Monday, August 3, 2015

Text Explores Meanings of Sculpture in Roman Culture


Yaron Eliav leverages expertise in Jewish studies and archaeology to serve as an associate professor of Rabbinic literature and Jewish history of late antiquity in the Department of Near Eastern Studies at the University of Michigan. The award-winning author of God’s Mountain: The Temple Mount in Time, Space, and Memory, Yaron Eliav has also edited a number of volumes, such as The Sculptural Environment of the Roman Near East: Reflections on Culture, Ideology, and Power.

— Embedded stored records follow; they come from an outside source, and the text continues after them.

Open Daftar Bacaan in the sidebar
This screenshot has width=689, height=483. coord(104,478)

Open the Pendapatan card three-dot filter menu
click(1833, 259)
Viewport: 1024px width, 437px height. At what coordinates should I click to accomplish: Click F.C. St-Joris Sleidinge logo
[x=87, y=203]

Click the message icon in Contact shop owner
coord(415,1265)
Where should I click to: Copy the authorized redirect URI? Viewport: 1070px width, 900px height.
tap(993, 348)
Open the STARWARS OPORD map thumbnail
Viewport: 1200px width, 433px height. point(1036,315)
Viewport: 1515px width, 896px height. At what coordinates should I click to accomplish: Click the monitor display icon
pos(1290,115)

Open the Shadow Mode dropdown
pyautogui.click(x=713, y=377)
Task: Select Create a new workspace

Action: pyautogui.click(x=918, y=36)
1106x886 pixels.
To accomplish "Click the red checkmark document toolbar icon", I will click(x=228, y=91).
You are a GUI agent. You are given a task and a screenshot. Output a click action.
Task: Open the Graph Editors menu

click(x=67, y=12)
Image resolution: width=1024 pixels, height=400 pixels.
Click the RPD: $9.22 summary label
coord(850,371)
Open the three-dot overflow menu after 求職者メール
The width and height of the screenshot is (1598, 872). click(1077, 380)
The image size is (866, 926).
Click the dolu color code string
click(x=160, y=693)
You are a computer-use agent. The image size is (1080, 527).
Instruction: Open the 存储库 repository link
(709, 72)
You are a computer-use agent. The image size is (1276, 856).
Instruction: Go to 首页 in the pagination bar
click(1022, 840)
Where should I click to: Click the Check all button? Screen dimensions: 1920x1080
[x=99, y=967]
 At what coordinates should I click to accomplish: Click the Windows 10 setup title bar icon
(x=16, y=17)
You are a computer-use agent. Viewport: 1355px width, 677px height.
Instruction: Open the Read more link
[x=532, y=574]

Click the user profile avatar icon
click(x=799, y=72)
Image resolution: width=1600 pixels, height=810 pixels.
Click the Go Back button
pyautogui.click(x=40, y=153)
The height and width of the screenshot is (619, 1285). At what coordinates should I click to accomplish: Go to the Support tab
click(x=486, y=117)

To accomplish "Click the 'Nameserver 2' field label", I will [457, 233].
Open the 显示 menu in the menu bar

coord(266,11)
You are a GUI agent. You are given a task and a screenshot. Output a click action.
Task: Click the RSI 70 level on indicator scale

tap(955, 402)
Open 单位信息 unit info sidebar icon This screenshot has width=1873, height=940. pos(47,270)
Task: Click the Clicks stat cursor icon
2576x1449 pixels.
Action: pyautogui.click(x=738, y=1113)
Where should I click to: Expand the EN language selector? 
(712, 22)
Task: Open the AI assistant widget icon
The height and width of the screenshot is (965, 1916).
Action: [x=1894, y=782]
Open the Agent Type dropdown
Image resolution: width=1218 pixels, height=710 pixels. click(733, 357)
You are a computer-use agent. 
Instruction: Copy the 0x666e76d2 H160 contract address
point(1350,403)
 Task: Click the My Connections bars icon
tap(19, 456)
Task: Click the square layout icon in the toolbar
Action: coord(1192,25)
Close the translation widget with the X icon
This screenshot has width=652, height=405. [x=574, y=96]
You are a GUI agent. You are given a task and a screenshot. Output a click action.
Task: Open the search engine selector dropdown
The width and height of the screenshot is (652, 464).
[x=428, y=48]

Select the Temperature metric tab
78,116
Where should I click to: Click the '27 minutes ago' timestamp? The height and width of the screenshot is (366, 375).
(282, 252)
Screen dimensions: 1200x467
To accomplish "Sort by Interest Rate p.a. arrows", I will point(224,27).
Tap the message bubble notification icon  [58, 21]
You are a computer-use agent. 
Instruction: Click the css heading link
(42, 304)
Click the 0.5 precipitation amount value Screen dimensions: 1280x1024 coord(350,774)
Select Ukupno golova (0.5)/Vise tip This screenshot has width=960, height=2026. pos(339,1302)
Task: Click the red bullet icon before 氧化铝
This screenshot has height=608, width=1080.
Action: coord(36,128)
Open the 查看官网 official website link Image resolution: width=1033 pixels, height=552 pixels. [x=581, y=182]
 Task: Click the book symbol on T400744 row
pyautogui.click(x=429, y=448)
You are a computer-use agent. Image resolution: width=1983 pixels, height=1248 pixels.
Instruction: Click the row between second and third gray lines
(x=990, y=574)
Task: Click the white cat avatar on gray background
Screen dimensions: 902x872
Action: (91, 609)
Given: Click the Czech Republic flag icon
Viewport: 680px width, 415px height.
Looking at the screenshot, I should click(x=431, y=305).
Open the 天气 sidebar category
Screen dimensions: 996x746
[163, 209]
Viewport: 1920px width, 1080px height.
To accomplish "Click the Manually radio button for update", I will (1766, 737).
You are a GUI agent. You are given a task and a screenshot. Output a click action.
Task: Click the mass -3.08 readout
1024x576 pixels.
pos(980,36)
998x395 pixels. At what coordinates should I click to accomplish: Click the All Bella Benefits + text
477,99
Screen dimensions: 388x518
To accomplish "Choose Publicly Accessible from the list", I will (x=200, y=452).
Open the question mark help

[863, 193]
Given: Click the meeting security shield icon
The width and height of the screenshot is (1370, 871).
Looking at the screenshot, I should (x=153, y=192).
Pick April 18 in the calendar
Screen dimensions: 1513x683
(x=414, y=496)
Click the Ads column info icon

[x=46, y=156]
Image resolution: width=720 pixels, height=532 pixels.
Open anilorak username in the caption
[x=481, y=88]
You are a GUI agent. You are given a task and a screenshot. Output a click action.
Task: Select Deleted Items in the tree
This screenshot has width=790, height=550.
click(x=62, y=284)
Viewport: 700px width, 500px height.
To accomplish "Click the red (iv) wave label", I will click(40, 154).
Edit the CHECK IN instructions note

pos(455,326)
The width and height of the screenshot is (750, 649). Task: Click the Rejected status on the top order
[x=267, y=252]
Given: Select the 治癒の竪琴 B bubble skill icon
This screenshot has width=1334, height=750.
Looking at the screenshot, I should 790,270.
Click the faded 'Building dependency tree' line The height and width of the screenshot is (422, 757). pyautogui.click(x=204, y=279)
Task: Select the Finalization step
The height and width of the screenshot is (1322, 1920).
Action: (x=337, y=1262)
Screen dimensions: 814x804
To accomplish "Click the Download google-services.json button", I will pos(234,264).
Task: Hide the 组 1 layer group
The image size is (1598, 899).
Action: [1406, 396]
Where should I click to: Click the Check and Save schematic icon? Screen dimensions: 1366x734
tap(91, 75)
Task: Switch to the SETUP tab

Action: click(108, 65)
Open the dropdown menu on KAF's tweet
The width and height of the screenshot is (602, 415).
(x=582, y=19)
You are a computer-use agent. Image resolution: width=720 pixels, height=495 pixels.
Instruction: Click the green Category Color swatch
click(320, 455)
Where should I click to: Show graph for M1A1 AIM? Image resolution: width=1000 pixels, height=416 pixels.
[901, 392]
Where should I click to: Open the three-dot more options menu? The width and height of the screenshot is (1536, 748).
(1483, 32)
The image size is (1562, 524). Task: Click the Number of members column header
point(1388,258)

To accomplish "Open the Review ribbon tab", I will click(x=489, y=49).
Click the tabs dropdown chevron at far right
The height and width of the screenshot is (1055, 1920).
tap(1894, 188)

The text explores the concept that public sculptures served as “mass media” in Roman culture as they occupied urban centers across the empire. According to the text, the sculptures were a “plastic language” that worked to convey religious, social, and political messages to the public. The book utilizes a wide range of ancient sources to analyze the various and even contradictory functions and meanings of statues in the complex Roman Near East society.

To generate the text, 28 scholars, archaeologists, and arts historians combined their knowledge of Greco-Roman, Christian, and Jewish culture. The multi-disciplinary experts also addressed Roman sculpture in the wider context of antiquity so as to reexamine existing academic consensus on various matters, such as the longtime “conflict” between Christianity, paganism, and Judaism.